Ils ne pouvaient pas se dissimuler que s’établir en Afrique c’était apporter à la vie romaine des changements considérables. Si le culte d’Isis, officiellement institué dans l’empire, pouvait bien inquiéter quelques-uns, que dire alors du fils de Caracalla qui voulut marier les dieux de Rome avec la déesse de Carthage ! On peut bien trouver le tout ridicule. Oui, mais c’est efficace. L’Afrique romaine est restée romaine trois cents ans après la chute de Rome.
Il faudrait apprendre l’histoire aux Français d’Afrique du Nord. Ainsi, quand Abdallah commencera à défaire sa ceinture, notre compatriote y regardera peut-être à deux fois avant de crier au scandale et de se faire, de ce petit garçon, un ennemi définitif.
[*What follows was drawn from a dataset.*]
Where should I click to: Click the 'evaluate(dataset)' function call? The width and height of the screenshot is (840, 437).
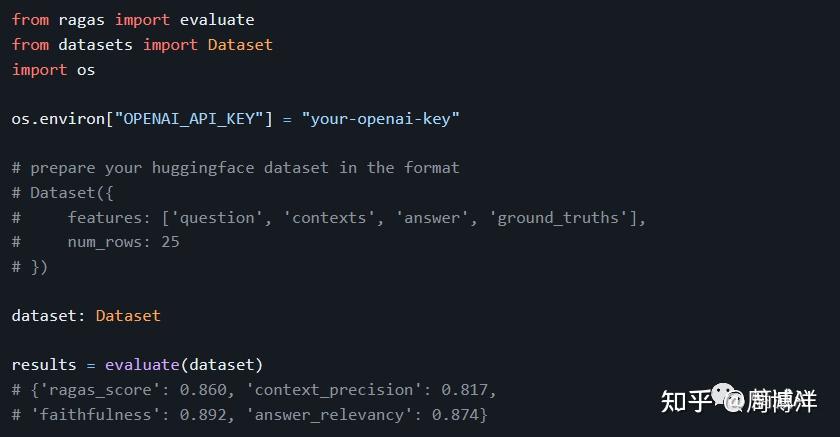[x=184, y=364]
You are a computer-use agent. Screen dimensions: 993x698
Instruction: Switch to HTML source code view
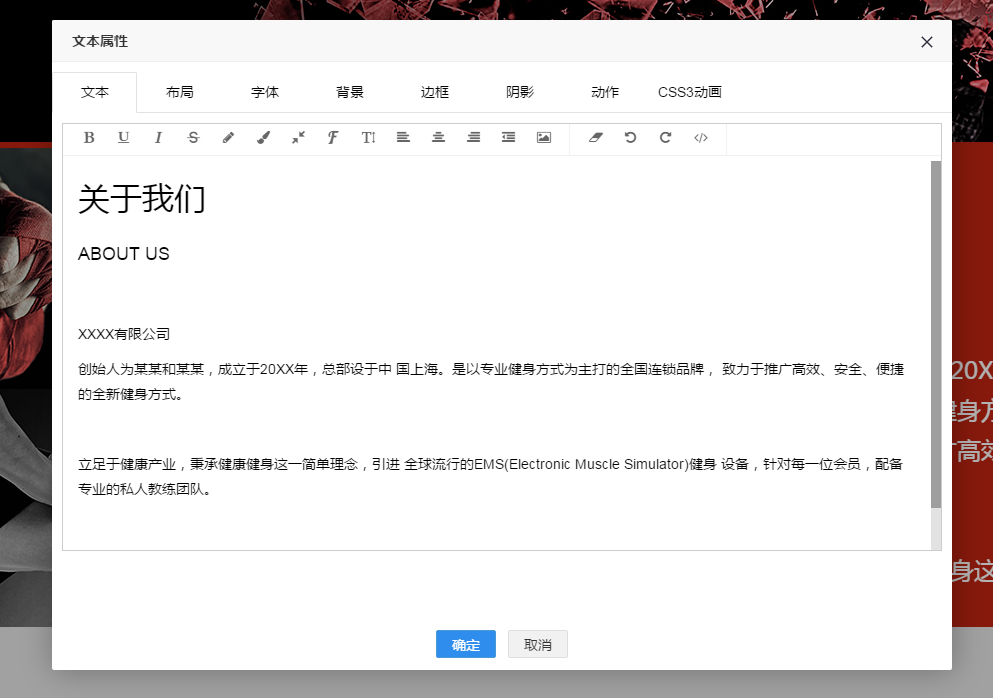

Car à la vérité, je me méfie : Abdallah, Embark ou Abdelkader sont des gens charmants. Ce sont des « Occidentaux ». Ils n’ont pas la même formation mais ils ont la même espèce d’intelligence que nous. Ils mesurent exactement ce que nous leur avons apporté. Ils nous aiment bien. Mais ils n’aiment pas qu’on les embête. N’oublions pas que, pour eux, c’est à la religion de leur dire ce qu’on peut et ce qu’on ne peut pas faire. Or, si le Coran émet bien une condamnation de principe de l’homophilie, le droit coranique est, là-dessus, d’une tolérance infinie. En outre, l’islamisation des Berbères n’a jamais été bien orthodoxe.
Vouloir changer les habitudes d’un peuple qui les pratique depuis toujours, qui y a trouvé un merveilleux équilibre et qui en est satisfait, ce serait aller au-devant d’une hostilité générale et de complications sans fin. L’expérience a prouvé que chaque fois que nous avons voulu substituer par la force nos principes à ceux qui existent, nous obtenions des résultats désastreux. Un Nord-Africain qui se détache de sa religion et des autorités traditionnelles de son peuple devient une fois sur deux un bandit.
Si l’attitude du petit Abdallah peut bien tout de même vous sembler bizarre, permettez-moi de vous raconter autre chose : il s’agit d’un groupe de jeunes danseurs. Ils ont à leur tête un chef qui a non seulement pour rôle de régler les danses, mais surtout d’assurer le bon ordre et l’exercice minutieux des devoirs de piété. Or, savez-vous de quoi vit la troupe ? De la prostitution. Ces jeunes gens, qu’on a choisis fort beaux, vont de ville en ville, pour danser, bien sûr, mais aussi pour apaiser les ardeurs des messieurs bien rentés. Le tout a un caractère religieux et nous serions sots de nous en étonner. Carthage connaissait des prostitutions publiques à caractère sacré et les ancêtres d’Abdallah ont été carthaginois six siècles.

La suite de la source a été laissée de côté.